The Naval Academy Foreign Affairs Conference (NAFAC) is an undergraduate foreign-affairs conference in the United States. NAFAC seeks to explore current, demanding issues from both a civilian and military perspective and thus to provide a forum for addressing pressing international concerns. Held at the United States Naval Academy in Annapolis, Maryland since 1961, NAFAC brings together Naval Academy students and their civilian and military counterparts from around the world to share ideas and concerns relating to international affairs. Past speakers include: George H. W. Bush, Joseph Biden, Stephen Hadley, Madeleine Albright, Condoleezza Rice,  Robert Gates, Wesley Clark, Charles Krauthammer, Sheryl Sandberg and Hillary Clinton. The 2022 NAFAC Conference will take place April 11–14 at the United States Naval Academy. The theme will be announced shortly.

Structure
Each year a unique theme is chosen for NAFAC; noteworthy individuals with expertise in relevant fields are invited to address the conference delegates who represent colleges and universities from across the United States and around the globe. Conference attendees bring with them unique attitudes and approaches that, through discussion and interaction, are intended to enlighten the thinking of their peers.
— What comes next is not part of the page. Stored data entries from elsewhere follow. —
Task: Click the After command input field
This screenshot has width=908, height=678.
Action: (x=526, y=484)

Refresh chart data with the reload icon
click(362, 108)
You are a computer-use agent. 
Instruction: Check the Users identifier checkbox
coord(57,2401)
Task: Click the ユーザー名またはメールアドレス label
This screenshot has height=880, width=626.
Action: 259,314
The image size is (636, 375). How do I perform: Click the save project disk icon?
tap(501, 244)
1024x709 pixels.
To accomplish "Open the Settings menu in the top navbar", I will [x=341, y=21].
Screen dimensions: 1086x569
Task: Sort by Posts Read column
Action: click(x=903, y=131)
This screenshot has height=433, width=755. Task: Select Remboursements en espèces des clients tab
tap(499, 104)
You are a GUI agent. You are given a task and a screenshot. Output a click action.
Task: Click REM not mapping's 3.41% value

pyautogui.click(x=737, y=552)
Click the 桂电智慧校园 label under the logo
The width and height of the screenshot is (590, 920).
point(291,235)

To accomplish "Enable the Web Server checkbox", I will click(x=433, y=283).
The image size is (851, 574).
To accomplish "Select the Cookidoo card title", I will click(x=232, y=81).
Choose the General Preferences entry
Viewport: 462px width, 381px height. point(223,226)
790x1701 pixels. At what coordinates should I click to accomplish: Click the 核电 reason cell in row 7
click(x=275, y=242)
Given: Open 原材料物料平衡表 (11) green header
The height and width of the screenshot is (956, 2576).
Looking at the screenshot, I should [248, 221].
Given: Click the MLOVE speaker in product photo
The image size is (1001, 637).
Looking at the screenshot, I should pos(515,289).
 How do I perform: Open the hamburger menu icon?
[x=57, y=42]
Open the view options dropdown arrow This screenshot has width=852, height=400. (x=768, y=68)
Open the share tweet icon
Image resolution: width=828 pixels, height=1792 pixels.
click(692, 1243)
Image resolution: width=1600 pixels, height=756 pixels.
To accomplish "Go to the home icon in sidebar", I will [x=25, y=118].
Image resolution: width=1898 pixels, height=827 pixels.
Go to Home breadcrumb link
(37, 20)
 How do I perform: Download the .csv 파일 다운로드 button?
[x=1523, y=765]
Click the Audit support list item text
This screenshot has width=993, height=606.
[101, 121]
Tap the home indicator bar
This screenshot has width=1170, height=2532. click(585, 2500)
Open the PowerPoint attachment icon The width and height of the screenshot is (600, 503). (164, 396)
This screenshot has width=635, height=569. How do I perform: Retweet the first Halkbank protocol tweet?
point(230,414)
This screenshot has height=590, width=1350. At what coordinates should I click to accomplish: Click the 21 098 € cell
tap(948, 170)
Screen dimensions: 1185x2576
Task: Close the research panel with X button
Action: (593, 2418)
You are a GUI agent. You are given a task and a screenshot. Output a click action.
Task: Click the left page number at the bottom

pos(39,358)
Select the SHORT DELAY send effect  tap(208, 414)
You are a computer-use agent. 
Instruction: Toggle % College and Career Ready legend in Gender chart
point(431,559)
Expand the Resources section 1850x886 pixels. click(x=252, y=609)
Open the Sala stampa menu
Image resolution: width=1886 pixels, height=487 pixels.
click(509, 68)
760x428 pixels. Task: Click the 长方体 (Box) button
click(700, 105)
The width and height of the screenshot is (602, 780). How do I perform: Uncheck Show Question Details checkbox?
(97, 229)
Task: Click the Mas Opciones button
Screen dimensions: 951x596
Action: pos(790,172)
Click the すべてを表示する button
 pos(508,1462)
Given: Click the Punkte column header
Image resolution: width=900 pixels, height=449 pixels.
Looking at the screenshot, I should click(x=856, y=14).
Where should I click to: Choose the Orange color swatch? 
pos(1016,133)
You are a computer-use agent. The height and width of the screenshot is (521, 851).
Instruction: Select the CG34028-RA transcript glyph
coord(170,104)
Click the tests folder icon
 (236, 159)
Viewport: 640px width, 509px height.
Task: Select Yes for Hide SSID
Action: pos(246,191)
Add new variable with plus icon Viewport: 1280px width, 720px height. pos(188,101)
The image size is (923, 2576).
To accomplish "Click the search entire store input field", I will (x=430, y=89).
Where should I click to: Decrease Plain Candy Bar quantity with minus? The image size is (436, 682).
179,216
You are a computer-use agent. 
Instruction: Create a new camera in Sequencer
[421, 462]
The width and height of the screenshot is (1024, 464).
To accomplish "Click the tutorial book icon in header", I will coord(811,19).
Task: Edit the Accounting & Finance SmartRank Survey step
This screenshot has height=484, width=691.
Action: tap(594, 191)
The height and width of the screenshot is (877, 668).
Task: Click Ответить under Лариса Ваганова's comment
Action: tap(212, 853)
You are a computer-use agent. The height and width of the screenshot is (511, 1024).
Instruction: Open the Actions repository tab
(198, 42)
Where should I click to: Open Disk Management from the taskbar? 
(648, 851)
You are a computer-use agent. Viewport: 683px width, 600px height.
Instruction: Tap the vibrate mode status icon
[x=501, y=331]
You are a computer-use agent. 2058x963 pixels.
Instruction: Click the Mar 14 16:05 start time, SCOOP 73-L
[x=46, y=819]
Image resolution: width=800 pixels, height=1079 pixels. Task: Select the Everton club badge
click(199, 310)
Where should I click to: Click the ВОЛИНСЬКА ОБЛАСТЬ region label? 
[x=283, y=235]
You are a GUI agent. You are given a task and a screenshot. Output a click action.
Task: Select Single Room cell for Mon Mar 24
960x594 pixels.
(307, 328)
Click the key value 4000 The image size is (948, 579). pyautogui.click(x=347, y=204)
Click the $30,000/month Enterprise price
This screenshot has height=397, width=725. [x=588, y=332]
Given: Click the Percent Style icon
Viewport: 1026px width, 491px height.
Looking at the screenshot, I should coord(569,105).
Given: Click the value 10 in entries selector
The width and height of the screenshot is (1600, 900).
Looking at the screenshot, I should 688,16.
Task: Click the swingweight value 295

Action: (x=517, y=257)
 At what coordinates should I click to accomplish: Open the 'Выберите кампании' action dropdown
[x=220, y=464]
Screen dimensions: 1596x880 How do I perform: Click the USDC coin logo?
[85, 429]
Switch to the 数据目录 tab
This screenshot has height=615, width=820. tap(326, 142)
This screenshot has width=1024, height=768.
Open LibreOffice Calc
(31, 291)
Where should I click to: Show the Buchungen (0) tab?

The entire conference is organized and run by United States Naval Academy Midshipmen. These future officers of the Navy and the Marine Corps also serve as moderators, presenters, and as a minority percentage of delegates.

Harvard University and the United States Senior Military Colleges are examples of schools with annual partnerships to sponsor delegates to NAFAC.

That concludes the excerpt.